Jenny, Donna, Piper, Me, & Kristen

This past weekend I attended the DFW Writer’s Conference and had a ball! The workshops were fab, the keynote speaker James Rollins was a gem, and I met some ladies who I just know will be dear friends for years to come.

But what did I learn from all this fabulousness?

A lot. Here’s my Top Five Bits of Wisdom from DFWCon: 

1. Give yourself permission to fail. Bestselling author Candace Havens stressed this fact over and over again in her Fast Draft class. Can’t wait to take her class, by the way. The only way we can get to the good stuff is if we allow ourselves to create crappy stuff first which means, turning off our internal editor. You know, the little voice in our head that likes to tell us we’re a horrible writer and shouts nothing but negative banter at us? Yeah… that one. But by giving ourselves permission to write crap, we free ourselves up to bring forth the real treasure that lies within.

2. You never stop learning. New York Times bestselling author James Rollins revealed that he still refers to craft books when writing his novels. I was floored when I heard him say that. I think we sometimes have this idea that published authors have arrived and clearly must know it all. But as Rollins pointed out, we never stop learning. This means maintaining humility and openness even as our careers soar to greater heights.

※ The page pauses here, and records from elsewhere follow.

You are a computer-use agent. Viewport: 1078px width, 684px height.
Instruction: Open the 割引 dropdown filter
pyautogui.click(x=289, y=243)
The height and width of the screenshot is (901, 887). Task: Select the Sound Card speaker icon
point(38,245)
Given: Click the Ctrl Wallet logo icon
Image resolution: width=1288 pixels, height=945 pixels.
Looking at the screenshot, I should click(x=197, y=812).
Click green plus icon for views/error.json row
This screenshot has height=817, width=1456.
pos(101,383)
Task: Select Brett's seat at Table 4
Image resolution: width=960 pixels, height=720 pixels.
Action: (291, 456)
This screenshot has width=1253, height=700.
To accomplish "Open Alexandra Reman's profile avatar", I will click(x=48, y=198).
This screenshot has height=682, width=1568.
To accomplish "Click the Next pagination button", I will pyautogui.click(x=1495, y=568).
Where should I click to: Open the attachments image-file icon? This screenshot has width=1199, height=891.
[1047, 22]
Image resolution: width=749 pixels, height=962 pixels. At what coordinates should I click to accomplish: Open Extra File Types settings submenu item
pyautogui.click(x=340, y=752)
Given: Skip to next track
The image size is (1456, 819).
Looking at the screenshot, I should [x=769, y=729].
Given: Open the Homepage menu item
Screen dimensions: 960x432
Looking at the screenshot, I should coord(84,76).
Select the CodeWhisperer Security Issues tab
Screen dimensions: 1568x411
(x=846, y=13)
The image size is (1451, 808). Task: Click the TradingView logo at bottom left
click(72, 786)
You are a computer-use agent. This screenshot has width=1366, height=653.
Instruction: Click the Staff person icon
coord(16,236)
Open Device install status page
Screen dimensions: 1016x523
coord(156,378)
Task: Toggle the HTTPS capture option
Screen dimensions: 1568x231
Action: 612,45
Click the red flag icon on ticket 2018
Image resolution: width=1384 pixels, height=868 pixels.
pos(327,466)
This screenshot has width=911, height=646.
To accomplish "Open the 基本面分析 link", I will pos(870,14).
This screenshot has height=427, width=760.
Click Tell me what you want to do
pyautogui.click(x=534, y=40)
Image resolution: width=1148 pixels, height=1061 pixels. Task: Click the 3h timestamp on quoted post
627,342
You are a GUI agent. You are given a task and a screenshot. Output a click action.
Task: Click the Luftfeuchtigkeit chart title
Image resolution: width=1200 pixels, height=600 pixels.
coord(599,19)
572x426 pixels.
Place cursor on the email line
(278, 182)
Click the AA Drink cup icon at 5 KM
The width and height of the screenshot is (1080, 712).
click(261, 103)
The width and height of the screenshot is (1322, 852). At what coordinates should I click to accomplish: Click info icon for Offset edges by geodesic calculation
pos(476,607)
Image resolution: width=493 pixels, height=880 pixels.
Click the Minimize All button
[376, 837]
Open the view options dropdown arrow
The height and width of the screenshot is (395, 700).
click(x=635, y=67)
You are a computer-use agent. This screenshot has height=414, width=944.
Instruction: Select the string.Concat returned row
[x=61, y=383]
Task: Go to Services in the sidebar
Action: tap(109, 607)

3. Always write from a point of passion. Another stellar bit of advice made by Rollins. We have to be passionate  about what we’re writing/creating. And I can attest to that. Whenever I try to write about something I’m not that vested in, it’s nothing but an uphill battle. So art must come from the heart.

4. Rejection is par for the course. With his first book, Rollins was rejected 49 times by agents before he finally heard a yes. 49 times! So it’s important to never get discouraged. Keep learning. Keep writing. Keep submitting. Because perseverance is the name of the game.

5. Now is the best time to be a writer. Or any creative professional for that matter. The Internet and social media have given us endless opportunities to express our art and find a much wider audience more quickly than ever before. Social media expert Kristen Lamb, who also taught at the conference, has been preaching this for quite some time. Read her post The Age of the Artist — Time for a Revolution and get inspired. Vive la révolution!

So what lessons have you learned through the years as a writer/creator? What advice did you hear that encouraged you along your journey?